Here's how we apply this. In what follows, anything in CAPS is a totally arbitrary name you pick for an object. Somewhere in the user interface file (ui.R), we display a plot with

renderPlot("XYZ", hover = hoverOpts(id = "XYZH", ...), ...)

where the ellipsis is any additional arguments you need. (See the help entry for shiny::hoverOpts for options it takes.) This tells Shiny to look in output$XYZ for the contents of the plot, and to return information about where the mouse is hovering in input$XYZH. The structure of input$XYZH is a list of lists, and I won't go into all the details here.

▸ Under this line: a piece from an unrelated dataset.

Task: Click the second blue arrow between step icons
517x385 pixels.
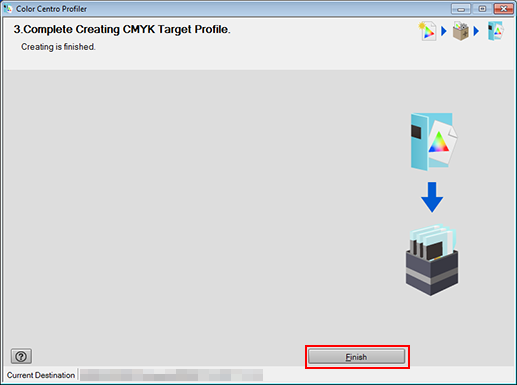Action: pyautogui.click(x=476, y=31)
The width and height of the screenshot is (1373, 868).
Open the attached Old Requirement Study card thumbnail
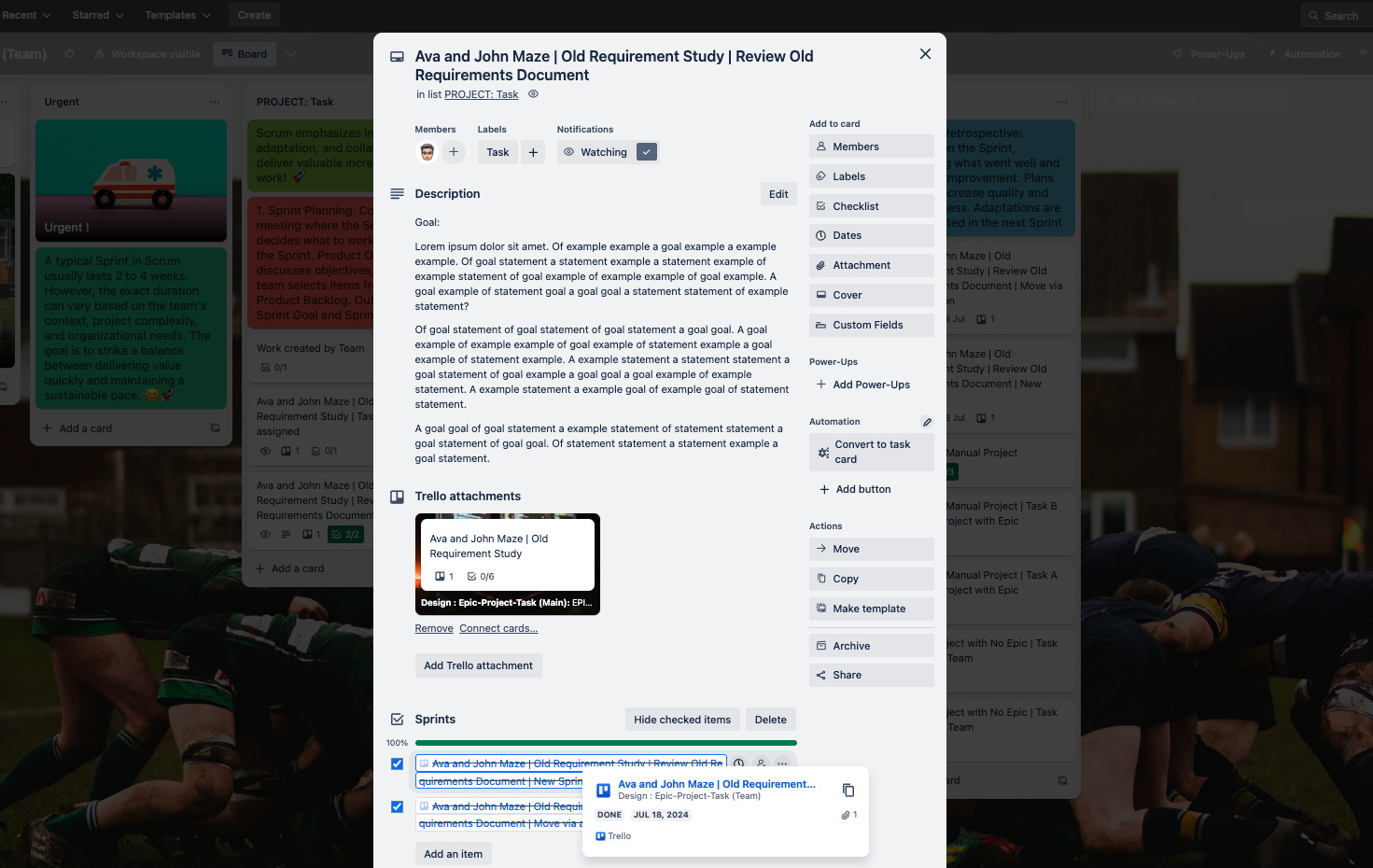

On the server side, you pass input$XYZH as the first argument to my hoverValue function. The second (x) and third (y) arguments are numeric vectors giving the abscissas and ordinates of the plotted points. The fourth argument (captions) is a text vector of the same length as x and y, giving the caption you want displayed for each point. If x and y are columns from some data frame df, then row.names(df) would be a logical candidate for the captions.

Bear in mind that plotting a graph involves a transformation from what I'll call "user coordinates" (the scales on which the original variables are measured) to "screen coordinates" (something like pixels or millimeters from the edges of the screen area devoted to the plot). The hover data input$XYZH contains, among other things, the location of the point where the mouse is hovering in both "user" and "screen" coordinates. In order to figure out which point is closest to the mouse, we compute the distance (in user coordinates) from the mouse to each of the plotted points. I elected to use the 1-norm, but you could just as easily use the 2-norm or any other norm you like.

Because the x and y variables will typically be measured in different units, we need to use a weighted norm. I scaled them by the width and height, respectively, of the plot area in "user" coordinates, obtained from input$XYZH$domain. (There is another sublist of input$XYZH that has the left, right, top and bottom limits in "screen" coordinates, in case you wondered.) The last argument of the function, for which I provided a (very arbitrary) default, is the minimum required proximity to a point. If none of the plot points are this close or closer to the mouse location, we assume that the mouse is hovering in empty space, and return a placeholder string. (I used "...", but feel free to insert your favorite phrase.) If any points do lie at least that close to the mouse, the index of the closest one is selected, and the corresponding caption is coughed up. If input$XYZH is null (which I think it might be if no hovering is going on), the placeholder is again returned.

As noted in the comments, the caption is returned by "printing" it (using the cat() function). If this were a script running in a console, the caption would print in the console. Instead, in the server script (server.R) we use

output$XYZT <- renderPrint({hoverValue(input$XYZH, ...)})

to capture the "printed" text and pass it to the user interface, and in the user interface (ui.R) we use either

textOutput("XYZT", ...)

or

htmlOutput("XYZT", ...)

(depending on whether you want to apply any CSS styling) to show the caption.